On December 7, related agencies raided the shops after two Gucci and Milano shops in Ho Chi Minh City were closed for allegedly importing Italian luxury goods as cheap Chinese imitations to avoid paying taxes.
They then confiscated items that the shops' representatives failed to present documents for and forced the shops to shut down the next day.
On January 11, the Hanoi shops reopened without approval from related agencies, VnExpress reported, adding that that day they also sold off their goods with some customers reportedly buying items worth over VND100 million (US$4,700).

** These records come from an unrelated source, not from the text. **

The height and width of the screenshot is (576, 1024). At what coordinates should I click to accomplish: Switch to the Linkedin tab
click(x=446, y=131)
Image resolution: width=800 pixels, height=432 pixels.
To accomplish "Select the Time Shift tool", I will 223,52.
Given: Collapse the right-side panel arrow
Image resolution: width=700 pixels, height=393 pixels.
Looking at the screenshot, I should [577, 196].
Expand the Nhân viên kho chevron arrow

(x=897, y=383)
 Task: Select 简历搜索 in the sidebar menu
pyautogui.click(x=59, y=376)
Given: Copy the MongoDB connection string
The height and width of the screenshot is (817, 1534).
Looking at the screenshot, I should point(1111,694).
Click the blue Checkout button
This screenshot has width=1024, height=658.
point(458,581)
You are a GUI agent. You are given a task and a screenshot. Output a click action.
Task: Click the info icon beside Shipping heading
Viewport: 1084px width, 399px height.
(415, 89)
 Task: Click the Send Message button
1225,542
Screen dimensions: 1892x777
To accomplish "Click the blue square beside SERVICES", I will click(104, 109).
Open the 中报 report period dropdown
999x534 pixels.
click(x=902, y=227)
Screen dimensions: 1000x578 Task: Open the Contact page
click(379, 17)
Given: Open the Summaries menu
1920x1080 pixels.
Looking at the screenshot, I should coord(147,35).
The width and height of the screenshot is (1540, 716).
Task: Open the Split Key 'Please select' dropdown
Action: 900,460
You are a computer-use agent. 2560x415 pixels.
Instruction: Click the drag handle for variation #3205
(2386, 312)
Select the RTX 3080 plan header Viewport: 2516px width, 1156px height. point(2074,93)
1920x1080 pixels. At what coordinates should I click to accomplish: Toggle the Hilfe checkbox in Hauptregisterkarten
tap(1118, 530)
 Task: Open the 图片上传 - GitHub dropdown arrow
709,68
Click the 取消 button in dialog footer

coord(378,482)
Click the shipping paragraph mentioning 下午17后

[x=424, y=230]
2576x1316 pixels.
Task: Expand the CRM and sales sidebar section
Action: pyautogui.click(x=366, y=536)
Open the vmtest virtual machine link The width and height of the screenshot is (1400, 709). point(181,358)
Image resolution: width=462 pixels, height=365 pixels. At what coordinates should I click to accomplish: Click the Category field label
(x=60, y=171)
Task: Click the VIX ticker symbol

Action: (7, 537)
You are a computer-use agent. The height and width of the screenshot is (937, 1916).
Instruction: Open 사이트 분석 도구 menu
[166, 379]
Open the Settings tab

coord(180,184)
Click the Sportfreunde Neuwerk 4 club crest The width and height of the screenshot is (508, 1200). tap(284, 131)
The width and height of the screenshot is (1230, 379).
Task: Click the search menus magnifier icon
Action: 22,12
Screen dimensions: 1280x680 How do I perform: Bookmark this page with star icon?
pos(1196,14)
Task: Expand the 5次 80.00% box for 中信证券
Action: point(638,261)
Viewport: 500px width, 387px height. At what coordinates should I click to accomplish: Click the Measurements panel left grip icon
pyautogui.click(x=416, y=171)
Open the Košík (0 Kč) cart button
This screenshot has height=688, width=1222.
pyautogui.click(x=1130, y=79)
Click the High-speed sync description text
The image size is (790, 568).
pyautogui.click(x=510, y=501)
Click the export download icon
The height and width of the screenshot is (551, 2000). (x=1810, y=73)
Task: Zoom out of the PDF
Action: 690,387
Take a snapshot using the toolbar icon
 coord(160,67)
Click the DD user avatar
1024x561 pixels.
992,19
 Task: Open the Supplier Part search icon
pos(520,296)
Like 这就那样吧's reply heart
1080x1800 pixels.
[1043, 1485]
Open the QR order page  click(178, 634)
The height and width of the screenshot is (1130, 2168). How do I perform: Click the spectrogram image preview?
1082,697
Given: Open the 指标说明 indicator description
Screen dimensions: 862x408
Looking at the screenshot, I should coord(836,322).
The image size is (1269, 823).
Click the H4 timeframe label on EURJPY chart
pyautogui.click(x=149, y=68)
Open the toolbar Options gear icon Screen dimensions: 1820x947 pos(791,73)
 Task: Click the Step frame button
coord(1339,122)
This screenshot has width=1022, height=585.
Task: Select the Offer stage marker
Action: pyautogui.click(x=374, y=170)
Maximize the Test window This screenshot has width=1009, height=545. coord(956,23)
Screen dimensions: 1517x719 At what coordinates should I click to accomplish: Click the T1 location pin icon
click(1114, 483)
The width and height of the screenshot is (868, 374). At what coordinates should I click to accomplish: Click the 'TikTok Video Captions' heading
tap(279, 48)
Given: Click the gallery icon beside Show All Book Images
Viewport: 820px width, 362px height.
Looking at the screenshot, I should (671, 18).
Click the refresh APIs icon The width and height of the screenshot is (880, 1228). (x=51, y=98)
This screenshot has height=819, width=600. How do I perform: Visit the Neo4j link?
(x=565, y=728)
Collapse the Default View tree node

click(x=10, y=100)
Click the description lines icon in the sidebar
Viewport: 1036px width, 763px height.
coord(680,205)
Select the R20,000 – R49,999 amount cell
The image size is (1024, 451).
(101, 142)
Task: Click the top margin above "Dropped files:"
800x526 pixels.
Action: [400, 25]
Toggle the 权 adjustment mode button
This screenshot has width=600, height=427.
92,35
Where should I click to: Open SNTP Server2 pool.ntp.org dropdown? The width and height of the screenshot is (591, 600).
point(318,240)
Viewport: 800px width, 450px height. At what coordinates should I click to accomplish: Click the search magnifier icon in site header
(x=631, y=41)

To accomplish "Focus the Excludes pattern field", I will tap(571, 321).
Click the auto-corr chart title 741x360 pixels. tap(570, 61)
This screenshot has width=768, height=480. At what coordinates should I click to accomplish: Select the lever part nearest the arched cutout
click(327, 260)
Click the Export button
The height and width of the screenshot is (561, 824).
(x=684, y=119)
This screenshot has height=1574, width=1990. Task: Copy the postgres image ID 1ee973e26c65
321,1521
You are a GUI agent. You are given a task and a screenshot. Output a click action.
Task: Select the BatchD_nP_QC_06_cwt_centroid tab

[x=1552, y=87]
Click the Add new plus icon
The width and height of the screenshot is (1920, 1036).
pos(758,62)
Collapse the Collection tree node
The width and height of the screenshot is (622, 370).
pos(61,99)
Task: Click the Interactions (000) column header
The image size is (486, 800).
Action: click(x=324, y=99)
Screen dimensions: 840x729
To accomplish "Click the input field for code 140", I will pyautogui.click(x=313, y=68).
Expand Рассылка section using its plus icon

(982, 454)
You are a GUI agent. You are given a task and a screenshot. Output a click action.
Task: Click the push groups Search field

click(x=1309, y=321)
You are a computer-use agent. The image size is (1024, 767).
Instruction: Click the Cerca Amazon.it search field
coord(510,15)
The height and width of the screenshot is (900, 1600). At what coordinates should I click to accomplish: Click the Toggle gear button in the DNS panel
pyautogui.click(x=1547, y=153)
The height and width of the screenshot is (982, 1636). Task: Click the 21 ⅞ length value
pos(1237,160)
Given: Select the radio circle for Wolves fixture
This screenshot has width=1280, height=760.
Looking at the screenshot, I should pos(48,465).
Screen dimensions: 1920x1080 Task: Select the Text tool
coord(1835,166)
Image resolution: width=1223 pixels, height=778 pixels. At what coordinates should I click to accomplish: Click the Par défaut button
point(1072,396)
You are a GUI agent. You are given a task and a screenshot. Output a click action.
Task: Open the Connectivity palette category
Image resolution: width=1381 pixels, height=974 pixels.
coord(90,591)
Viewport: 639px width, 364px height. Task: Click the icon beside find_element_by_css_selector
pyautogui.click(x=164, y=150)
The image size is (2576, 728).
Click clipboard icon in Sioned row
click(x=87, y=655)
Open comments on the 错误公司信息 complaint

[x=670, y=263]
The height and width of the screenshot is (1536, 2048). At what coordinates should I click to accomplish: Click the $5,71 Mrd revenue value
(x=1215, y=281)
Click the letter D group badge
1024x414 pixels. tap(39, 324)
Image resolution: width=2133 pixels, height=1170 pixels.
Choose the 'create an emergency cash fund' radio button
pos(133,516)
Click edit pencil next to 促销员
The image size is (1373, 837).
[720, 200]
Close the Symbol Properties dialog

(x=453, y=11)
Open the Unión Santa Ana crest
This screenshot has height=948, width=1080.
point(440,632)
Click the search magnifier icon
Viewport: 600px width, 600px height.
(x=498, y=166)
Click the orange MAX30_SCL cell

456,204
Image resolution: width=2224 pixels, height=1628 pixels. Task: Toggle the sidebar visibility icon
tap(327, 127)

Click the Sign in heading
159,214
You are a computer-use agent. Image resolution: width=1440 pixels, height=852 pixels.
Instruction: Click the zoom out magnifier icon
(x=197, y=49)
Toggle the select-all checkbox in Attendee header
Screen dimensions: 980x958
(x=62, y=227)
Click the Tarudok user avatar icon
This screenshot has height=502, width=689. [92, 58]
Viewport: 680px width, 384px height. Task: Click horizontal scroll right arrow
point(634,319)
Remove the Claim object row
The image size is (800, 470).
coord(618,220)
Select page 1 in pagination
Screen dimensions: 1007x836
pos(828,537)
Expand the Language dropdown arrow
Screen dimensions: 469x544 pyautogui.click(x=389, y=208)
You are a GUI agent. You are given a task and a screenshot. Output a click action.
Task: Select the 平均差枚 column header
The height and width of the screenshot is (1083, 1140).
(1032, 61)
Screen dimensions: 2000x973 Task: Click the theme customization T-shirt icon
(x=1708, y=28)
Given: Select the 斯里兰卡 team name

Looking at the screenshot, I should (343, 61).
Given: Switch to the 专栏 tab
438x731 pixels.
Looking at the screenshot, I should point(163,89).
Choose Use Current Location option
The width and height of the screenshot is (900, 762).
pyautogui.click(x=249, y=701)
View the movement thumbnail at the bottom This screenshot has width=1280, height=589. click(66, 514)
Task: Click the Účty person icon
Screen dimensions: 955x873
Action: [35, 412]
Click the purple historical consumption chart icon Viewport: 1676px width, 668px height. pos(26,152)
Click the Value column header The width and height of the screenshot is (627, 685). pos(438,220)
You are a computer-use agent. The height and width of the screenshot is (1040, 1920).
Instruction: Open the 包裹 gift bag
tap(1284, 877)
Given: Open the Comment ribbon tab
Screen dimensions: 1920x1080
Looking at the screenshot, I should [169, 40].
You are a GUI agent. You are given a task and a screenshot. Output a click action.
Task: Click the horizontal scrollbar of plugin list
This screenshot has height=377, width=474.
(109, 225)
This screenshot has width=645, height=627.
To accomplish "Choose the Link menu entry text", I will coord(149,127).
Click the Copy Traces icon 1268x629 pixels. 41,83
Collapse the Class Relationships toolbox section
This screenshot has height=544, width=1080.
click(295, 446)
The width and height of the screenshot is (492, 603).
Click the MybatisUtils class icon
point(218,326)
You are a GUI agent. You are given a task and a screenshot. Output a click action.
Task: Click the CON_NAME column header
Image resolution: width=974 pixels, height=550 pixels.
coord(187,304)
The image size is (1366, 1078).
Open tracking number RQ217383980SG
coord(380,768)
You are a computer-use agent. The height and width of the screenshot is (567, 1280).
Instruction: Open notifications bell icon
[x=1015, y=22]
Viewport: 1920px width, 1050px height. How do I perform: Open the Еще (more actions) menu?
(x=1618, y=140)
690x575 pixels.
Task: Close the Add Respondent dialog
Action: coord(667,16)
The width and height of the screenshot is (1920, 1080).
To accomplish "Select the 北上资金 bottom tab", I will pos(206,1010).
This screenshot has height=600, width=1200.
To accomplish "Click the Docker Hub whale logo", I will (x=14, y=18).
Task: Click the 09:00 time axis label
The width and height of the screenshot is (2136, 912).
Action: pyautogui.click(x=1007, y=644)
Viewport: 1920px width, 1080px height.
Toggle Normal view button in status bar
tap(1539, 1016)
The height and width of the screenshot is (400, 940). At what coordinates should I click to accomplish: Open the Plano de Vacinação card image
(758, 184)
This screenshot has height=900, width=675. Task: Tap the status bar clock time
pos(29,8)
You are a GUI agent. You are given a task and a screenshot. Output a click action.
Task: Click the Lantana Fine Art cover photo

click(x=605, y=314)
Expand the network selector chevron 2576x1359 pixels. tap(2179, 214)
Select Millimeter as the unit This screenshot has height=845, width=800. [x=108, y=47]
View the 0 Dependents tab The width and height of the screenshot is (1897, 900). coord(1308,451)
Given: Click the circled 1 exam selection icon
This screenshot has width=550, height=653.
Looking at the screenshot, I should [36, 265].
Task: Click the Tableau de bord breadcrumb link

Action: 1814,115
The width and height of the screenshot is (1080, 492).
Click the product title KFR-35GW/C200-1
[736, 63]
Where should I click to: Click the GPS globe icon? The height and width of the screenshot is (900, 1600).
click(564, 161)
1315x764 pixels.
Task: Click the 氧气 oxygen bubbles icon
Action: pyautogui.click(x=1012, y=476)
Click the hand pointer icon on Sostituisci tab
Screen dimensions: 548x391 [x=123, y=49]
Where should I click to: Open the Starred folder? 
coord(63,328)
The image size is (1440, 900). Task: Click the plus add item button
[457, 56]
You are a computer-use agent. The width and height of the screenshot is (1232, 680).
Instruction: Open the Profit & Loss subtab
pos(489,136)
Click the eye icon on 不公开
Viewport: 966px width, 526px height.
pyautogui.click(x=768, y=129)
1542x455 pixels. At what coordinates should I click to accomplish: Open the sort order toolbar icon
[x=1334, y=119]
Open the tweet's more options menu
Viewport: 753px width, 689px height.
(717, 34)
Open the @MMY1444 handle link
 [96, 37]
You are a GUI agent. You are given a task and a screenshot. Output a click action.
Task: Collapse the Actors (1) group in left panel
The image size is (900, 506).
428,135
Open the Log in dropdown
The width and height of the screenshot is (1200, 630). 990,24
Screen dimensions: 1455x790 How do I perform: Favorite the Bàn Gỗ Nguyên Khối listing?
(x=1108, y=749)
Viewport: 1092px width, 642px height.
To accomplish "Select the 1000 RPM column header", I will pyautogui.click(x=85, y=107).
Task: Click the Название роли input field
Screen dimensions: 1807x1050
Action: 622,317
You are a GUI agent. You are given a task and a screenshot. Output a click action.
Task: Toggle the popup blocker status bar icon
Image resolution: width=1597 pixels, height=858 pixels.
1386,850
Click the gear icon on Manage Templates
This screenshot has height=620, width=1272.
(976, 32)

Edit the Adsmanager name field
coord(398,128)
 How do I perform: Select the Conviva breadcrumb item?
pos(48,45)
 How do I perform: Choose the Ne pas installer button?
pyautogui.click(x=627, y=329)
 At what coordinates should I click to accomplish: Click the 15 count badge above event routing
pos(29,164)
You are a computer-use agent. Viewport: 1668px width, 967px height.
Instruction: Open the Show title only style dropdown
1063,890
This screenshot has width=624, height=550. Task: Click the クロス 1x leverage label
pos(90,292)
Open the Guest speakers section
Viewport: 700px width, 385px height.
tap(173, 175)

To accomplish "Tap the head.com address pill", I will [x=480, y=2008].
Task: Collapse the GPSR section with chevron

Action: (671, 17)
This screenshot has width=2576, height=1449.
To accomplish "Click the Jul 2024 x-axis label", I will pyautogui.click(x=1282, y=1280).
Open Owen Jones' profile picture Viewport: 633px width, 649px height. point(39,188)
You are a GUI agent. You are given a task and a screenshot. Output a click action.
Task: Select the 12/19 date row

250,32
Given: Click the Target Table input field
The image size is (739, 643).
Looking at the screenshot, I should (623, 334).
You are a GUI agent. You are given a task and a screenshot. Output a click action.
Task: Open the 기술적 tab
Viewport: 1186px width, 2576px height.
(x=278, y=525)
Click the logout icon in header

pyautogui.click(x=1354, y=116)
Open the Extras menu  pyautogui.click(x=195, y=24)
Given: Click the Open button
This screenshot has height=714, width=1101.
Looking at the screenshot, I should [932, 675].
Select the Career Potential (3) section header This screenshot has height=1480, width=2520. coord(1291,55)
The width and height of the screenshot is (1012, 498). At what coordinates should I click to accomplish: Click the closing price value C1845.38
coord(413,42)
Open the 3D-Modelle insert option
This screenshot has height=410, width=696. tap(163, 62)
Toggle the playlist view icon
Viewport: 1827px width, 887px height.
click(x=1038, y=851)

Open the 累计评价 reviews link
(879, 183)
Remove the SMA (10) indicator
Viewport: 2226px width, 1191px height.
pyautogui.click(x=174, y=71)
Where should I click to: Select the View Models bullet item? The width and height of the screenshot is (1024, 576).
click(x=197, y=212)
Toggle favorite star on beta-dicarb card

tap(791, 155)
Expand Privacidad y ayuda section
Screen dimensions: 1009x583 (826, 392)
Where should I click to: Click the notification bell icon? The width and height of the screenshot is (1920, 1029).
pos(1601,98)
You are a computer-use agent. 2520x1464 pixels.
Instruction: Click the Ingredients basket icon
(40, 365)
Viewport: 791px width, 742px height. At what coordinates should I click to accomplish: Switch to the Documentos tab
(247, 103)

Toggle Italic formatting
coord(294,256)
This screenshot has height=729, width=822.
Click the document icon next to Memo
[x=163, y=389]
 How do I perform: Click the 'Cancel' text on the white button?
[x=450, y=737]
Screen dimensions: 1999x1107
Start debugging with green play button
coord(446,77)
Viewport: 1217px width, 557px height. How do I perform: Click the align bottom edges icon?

Earlier, on November 27 HCMC police caught four trucks transporting cartons containing clothes, handbags, and footwear made by Gucci and other luxury brands to a Gucci and Milano warehouse, which supplies retail outlets in District 1.
They had been imported by the Nam De Company of Hong Kong, and declared to be of Chinese origin and worth only $1.8-7 each. But later a group of experts from Gucci came to inspect the items and concluded that they were genuine and had been made in Italy.
Following the raid, police closed down the two stores, but they were allowed to reopen about two weeks later.
Nam De was also shut down. Its director Nguyen Thanh Binh, together with employees Pham Van Hoan and Le Hong Duc, who were in charge of importing the consignment in question, were questioned by the police.
Meanwhile, three customs officers were suspended for allegedly colluding with the importer to pass the genuine consignment off as counterfeit.